• Work request
Reproduce all the entries beneath this sentence exactly.

[Dataset entries]
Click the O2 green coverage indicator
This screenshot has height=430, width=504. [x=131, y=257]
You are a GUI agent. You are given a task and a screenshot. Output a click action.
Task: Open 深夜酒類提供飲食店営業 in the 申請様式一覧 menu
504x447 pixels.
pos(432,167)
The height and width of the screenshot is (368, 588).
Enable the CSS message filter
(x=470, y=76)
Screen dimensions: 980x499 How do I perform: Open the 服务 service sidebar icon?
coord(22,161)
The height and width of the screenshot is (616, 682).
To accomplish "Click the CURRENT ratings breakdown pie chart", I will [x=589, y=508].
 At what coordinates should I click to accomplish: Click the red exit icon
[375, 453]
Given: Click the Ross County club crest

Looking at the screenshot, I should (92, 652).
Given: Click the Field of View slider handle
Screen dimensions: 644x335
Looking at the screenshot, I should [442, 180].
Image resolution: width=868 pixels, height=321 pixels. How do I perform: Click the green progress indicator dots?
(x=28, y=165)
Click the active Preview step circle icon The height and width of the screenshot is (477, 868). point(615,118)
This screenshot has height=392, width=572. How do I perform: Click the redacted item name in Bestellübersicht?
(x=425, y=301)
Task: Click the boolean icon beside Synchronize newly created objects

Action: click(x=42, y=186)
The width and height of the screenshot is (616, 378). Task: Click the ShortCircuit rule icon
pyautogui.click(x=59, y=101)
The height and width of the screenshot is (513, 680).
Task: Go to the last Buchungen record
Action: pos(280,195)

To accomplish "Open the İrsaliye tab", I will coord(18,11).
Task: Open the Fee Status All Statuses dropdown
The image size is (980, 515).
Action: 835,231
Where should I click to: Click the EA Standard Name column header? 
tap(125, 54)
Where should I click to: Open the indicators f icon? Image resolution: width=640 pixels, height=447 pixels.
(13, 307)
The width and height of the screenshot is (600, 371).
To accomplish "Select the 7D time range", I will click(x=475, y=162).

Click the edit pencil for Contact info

• The completed task
Click the O2 green coverage indicator
This screenshot has height=430, width=504. [x=131, y=257]
You are a GUI agent. You are given a task and a screenshot. Output a click action.
Task: Open 深夜酒類提供飲食店営業 in the 申請様式一覧 menu
504x447 pixels.
pos(432,167)
The height and width of the screenshot is (368, 588).
Enable the CSS message filter
(x=470, y=76)
Screen dimensions: 980x499 How do I perform: Open the 服务 service sidebar icon?
coord(22,161)
The height and width of the screenshot is (616, 682).
To accomplish "Click the CURRENT ratings breakdown pie chart", I will [x=589, y=508].
 At what coordinates should I click to accomplish: Click the red exit icon
[375, 453]
Given: Click the Ross County club crest

Looking at the screenshot, I should (92, 652).
Given: Click the Field of View slider handle
Screen dimensions: 644x335
Looking at the screenshot, I should [442, 180].
Image resolution: width=868 pixels, height=321 pixels. How do I perform: Click the green progress indicator dots?
(x=28, y=165)
Click the active Preview step circle icon The height and width of the screenshot is (477, 868). point(615,118)
This screenshot has height=392, width=572. How do I perform: Click the redacted item name in Bestellübersicht?
(x=425, y=301)
Task: Click the boolean icon beside Synchronize newly created objects

Action: click(x=42, y=186)
The width and height of the screenshot is (616, 378). Task: Click the ShortCircuit rule icon
pyautogui.click(x=59, y=101)
The height and width of the screenshot is (513, 680).
Task: Go to the last Buchungen record
Action: pos(280,195)

To accomplish "Open the İrsaliye tab", I will coord(18,11).
Task: Open the Fee Status All Statuses dropdown
The image size is (980, 515).
Action: 835,231
Where should I click to: Click the EA Standard Name column header? 
tap(125, 54)
Where should I click to: Open the indicators f icon? Image resolution: width=640 pixels, height=447 pixels.
(13, 307)
The width and height of the screenshot is (600, 371).
To accomplish "Select the 7D time range", I will click(x=475, y=162).

Click the edit pencil for Contact info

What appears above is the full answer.